I did it. I had completed the Grand To Grand ultra-marathon and even though I suffered through the last few days I thoroughly enjoyed every minute of my adventure. I even surprised myself by coming 3rd Lady and 15th overall in a total time of 41hours 21 minutes. I found out later on that day that one of my blisters had actually become infected and the infection had spread all the way up my leg. This was what was causing my exhaustion and sore leg. Thankfully the medics were still around and were able to give me antibiotics to help clear the infection.
This race taught me that when times are hard you can still reach your goal, it just might require more effort or a different approach, but with your own belief that you can do it, you can make it happen. When I think about my hard times I realise that they are insignificant in comparison to some others in the world. This is one of the reasons why I dedicated this run to helping a charity close to my heart, The Gracias Foundation.

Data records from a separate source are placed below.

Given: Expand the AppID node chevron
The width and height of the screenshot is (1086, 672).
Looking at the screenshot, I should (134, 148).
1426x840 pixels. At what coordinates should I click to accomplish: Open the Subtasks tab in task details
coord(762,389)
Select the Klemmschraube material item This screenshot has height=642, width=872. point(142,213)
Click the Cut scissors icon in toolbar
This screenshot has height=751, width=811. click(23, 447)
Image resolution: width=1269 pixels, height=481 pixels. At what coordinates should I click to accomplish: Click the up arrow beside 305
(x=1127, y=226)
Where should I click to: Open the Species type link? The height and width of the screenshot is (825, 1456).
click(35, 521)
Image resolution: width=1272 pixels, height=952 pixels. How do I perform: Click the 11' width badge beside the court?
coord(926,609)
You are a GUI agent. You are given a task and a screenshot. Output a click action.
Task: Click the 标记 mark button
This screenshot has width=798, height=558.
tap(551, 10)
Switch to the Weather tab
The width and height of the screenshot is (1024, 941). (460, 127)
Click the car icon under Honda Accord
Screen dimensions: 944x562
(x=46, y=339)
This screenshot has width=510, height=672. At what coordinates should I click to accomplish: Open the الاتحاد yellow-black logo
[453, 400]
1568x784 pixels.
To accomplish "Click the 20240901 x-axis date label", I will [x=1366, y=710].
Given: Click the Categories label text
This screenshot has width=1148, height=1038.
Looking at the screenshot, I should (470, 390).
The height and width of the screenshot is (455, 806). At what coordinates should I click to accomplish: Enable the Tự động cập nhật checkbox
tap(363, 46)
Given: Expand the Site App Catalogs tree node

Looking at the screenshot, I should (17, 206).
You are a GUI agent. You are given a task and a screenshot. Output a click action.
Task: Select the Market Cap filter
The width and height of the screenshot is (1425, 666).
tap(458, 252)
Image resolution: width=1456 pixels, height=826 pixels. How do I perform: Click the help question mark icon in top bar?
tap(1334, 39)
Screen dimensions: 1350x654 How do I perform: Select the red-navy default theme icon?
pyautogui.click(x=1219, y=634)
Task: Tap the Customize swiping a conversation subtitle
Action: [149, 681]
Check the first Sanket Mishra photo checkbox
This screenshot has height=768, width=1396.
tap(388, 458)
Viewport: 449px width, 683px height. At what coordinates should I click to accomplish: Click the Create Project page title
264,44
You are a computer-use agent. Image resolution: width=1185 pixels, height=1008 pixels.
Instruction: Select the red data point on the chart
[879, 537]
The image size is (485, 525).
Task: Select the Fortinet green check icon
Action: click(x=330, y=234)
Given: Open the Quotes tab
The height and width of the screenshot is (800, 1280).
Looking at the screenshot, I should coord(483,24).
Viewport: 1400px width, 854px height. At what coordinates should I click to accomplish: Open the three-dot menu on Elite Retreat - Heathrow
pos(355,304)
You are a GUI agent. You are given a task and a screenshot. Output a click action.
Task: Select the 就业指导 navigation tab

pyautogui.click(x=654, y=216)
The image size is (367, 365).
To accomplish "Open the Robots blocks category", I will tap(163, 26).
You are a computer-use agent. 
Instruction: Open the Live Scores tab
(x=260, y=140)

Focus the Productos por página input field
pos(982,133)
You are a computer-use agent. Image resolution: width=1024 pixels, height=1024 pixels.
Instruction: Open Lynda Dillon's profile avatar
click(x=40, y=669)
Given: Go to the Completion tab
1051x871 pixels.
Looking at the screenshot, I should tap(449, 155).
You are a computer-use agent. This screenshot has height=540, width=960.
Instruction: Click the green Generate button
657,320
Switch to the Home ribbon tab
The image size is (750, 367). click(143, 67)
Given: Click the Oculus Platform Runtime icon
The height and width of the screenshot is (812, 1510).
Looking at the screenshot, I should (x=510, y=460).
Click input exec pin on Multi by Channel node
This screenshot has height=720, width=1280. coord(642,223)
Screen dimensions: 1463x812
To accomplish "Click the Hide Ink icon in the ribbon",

Gracias’s mission is to empower vulnerable and impoverished women and children with holistic resources to lead dignified and self-sustainable lives. They work with small grassroots organizations that are already catalysing social change in their communities but just need an extra boost to maximize their impact – like the safe house in the Congo that heals young women and girl survivors of sexual violence, or the youth home in Ethiopia that cares for adolescent orphans living with HIV.
Their philosophy is that lots of small acts of kindness can add up to big mountains of change. And giving from a place of gratitude (not guilt) can transform your own life and the lives of others.